THE BRIDGE CROSSING THE VAST spans within the Sarc grove had never looked so welcoming. Aryl lowered the nets to its wood slats before climbing down herself, vaguely pleased to be able to stand. She’d thought she’d known the limits of her body; training with Bern—competing, to be more honest—had spurred them both to wilder and more dangerous climbs.

This was different. She stretched, hissing between her teeth at the sharp aches that answered. Not far now. She picked up the nets with their precious contents, ignoring the pain of blisters under her gloves as she secured her grip.

Aryl counted the bridge slats touched by her shadow. Eight. If she wasn’t quick, she’d be outside the Yena glows at firstnight. There would be sufficient light to see her way.

Just not enough to see what might be out for an early hunt.

“Faster it is,” she told herself.

The bridge system through Sarc consisted of five major sections, each meeting at the greatest rastis of the grove, and three lesser, leading to nekis used for the Harvest.
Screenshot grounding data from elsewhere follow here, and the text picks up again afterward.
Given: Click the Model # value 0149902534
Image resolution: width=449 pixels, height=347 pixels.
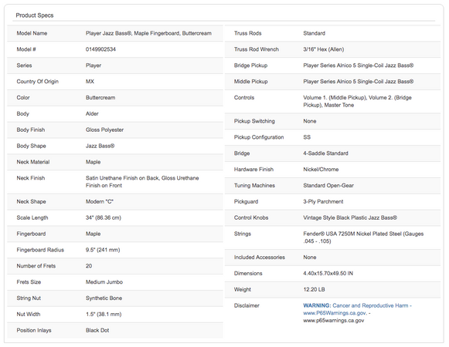Looking at the screenshot, I should click(x=100, y=49).
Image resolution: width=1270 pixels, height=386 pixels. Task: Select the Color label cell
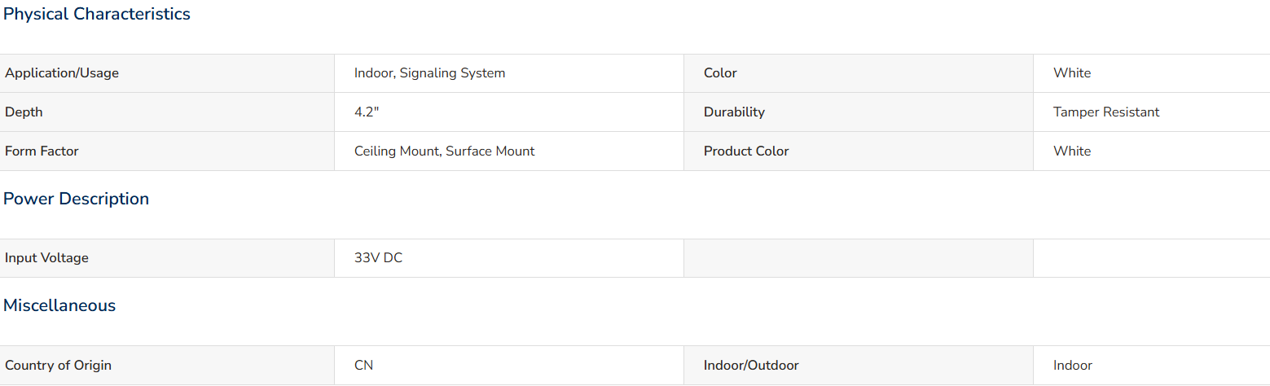(859, 73)
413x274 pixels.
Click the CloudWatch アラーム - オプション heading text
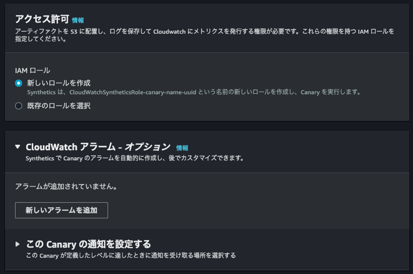coord(98,147)
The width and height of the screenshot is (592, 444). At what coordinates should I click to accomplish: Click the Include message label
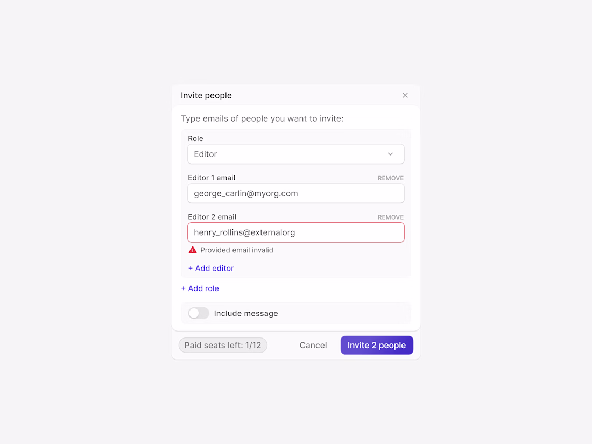[246, 313]
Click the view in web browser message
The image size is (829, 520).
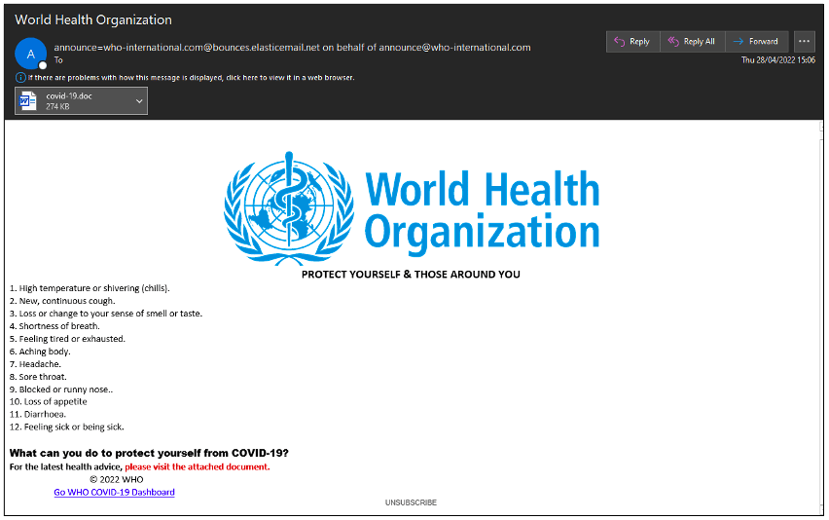pyautogui.click(x=191, y=77)
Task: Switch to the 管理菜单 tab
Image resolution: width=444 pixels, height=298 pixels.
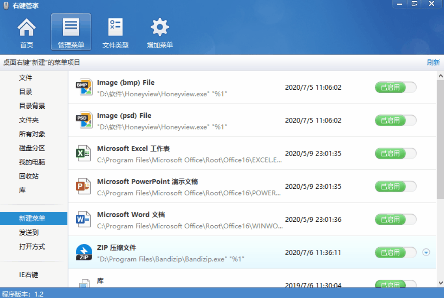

They were convenient passageways for more than Om’ray, and Aryl kept watch for anything not on two legs as she walked. She didn’t bother with her hood, preferring to see her best. Biters were an accustomed torment, and there were fewer in the open, where the M’hir still stirred the air. The bridge swung gently underfoot, its soft creak no more than strong rope and wood welcoming her confident steps.

Until she started across the third span. Despite the need to hurry, Aryl found herself slowing, her free hand seeking the rope rail. She looked up and saw only the undersides of fronds and branches, the tips of hanging vines, but she knew.

Here.

It had been here.

Involuntarily, she stopped, leaning to shift some of the pods’ awkward weight from her shoulder to a hip.

And below.

She wouldn’t look down. That much grace she gave herself, in this place where Bern had stood to watch Costa and the others fall to their deaths.

Where she’d sent him.

The wood was improbably solid underfoot; the braided rope taut under her fingers. It might have been a dream, except for the lives lost that day and threatened now.

Except for the Dark. Aryl could see if she looked just so, a place that billowed and surged and snapped as if the M’hir had wings of its own . . .

... Like the great wind, the Dark had no boundaries, only irresistible force. Like the M’hir, it stole the breath from her mouth and hammered against her skin until . . .

Aryl shuddered and blinked herself free.

Free of what?

Her fingers still gripped the rope, the knuckles white. The grove filled her nostrils when she inhaled, redolent of ripe fruit and rot. She hadn’t gone anywhere.

Had she?

“Enough,” she told herself, letting go. It had been a long day. Her body said so; as for the rest—the less thinking about that the better.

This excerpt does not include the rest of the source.